• [What the task requires]:
Within the listing below, filter for "Lenses" and copy every matching line.

• [Data extract]:

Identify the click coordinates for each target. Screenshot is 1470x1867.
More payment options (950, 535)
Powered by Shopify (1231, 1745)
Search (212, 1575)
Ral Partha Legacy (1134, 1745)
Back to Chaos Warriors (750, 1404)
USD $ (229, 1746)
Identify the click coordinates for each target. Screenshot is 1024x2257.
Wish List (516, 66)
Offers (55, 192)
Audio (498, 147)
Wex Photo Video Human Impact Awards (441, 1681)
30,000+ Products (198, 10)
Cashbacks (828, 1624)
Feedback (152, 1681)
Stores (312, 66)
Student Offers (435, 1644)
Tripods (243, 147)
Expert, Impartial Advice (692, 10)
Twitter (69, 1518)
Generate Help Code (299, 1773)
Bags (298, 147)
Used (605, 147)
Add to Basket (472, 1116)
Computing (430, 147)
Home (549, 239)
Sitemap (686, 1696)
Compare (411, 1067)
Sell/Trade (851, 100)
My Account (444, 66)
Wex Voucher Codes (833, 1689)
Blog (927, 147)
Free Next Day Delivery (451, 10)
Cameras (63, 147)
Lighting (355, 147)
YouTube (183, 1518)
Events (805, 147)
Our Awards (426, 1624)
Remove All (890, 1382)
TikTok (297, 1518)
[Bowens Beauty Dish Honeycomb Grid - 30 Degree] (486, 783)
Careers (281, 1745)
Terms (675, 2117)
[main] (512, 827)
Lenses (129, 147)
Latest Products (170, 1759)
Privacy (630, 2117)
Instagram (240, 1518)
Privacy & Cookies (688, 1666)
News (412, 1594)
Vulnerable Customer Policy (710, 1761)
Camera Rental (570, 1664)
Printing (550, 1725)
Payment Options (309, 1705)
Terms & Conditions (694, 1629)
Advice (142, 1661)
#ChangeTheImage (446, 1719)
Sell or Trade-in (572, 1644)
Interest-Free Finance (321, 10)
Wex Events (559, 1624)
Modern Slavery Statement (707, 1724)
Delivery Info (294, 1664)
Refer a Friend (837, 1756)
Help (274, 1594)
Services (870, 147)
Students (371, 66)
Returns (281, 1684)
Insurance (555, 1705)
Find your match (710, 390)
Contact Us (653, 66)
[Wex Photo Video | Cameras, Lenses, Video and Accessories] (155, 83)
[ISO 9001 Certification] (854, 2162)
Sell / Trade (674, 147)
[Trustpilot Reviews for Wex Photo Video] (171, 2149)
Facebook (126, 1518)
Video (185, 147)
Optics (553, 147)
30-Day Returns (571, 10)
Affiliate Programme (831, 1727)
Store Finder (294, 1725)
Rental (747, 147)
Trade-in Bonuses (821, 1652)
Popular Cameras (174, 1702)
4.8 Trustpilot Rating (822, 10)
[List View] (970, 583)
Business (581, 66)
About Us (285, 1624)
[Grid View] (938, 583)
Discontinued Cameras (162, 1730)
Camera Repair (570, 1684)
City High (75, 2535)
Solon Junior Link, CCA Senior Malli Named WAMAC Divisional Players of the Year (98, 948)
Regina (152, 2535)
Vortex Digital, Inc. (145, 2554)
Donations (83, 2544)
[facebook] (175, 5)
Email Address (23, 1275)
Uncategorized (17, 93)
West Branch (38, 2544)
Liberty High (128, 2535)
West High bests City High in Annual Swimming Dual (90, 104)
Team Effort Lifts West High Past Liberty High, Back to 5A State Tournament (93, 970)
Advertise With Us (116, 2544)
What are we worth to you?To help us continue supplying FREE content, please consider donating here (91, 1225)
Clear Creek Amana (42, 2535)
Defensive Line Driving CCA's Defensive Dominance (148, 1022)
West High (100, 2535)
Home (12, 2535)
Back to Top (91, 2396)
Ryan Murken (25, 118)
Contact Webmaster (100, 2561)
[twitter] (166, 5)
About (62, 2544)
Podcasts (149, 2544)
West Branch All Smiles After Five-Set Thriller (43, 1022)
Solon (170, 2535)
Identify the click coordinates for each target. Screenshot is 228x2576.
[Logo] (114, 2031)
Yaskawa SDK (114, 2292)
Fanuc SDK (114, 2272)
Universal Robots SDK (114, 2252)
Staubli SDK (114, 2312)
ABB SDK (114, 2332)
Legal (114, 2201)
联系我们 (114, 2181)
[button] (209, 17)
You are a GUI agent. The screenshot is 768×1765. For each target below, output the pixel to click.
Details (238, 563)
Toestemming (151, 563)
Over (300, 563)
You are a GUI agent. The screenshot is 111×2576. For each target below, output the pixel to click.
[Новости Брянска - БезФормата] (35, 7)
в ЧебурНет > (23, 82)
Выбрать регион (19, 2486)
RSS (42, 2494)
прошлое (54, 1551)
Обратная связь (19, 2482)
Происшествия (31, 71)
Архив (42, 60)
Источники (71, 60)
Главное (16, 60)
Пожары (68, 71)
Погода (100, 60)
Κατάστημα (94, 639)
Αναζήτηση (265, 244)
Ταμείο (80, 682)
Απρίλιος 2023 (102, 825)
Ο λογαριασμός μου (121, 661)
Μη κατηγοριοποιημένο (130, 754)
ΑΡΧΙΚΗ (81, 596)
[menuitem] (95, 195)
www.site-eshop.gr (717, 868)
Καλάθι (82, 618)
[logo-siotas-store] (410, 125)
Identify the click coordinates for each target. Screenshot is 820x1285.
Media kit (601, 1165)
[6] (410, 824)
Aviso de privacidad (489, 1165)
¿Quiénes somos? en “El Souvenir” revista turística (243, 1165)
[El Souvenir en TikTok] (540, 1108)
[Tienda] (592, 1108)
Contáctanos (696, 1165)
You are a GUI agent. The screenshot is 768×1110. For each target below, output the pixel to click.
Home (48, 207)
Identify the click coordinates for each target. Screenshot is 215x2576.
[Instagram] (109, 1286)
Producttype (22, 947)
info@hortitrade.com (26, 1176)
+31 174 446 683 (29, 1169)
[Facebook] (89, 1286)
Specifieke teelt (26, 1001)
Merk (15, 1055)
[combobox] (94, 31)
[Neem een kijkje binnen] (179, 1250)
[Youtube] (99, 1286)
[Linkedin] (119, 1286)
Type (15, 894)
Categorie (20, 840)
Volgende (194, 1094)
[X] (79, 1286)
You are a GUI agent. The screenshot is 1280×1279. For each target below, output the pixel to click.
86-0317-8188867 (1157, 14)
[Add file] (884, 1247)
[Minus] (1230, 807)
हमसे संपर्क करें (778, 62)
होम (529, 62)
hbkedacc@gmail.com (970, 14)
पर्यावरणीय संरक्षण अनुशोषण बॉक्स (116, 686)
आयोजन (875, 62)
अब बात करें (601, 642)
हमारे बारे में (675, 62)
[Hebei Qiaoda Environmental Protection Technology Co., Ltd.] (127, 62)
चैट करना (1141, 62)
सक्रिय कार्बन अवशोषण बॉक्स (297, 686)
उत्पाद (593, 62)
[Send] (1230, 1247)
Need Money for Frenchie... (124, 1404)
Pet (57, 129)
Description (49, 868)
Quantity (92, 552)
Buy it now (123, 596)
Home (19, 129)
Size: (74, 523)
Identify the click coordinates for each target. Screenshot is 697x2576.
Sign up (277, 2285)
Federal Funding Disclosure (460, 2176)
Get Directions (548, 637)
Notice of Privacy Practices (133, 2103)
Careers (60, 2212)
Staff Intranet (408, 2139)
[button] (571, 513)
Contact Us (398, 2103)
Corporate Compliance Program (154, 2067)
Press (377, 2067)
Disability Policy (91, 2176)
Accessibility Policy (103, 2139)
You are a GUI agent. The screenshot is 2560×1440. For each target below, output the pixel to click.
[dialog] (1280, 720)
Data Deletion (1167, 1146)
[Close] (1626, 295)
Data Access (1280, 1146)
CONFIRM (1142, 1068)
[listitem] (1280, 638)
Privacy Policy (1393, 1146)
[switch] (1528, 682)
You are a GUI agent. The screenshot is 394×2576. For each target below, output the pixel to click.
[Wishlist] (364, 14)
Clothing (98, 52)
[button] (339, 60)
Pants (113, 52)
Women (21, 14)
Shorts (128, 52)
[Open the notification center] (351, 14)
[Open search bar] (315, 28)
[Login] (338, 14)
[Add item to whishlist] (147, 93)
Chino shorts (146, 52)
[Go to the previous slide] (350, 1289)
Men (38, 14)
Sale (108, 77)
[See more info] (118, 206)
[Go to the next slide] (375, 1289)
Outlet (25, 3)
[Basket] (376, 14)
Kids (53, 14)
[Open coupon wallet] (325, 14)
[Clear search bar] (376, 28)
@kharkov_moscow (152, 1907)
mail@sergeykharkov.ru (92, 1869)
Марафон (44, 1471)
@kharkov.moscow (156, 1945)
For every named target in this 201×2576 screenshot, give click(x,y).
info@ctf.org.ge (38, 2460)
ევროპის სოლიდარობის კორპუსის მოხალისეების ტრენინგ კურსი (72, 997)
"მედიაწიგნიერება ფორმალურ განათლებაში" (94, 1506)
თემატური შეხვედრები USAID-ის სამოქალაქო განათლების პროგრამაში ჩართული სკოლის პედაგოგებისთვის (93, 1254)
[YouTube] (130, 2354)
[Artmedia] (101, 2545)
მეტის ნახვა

• [Result for this task]:
Lenses (129, 147)
[Wex Photo Video | Cameras, Lenses, Video and Accessories] (155, 83)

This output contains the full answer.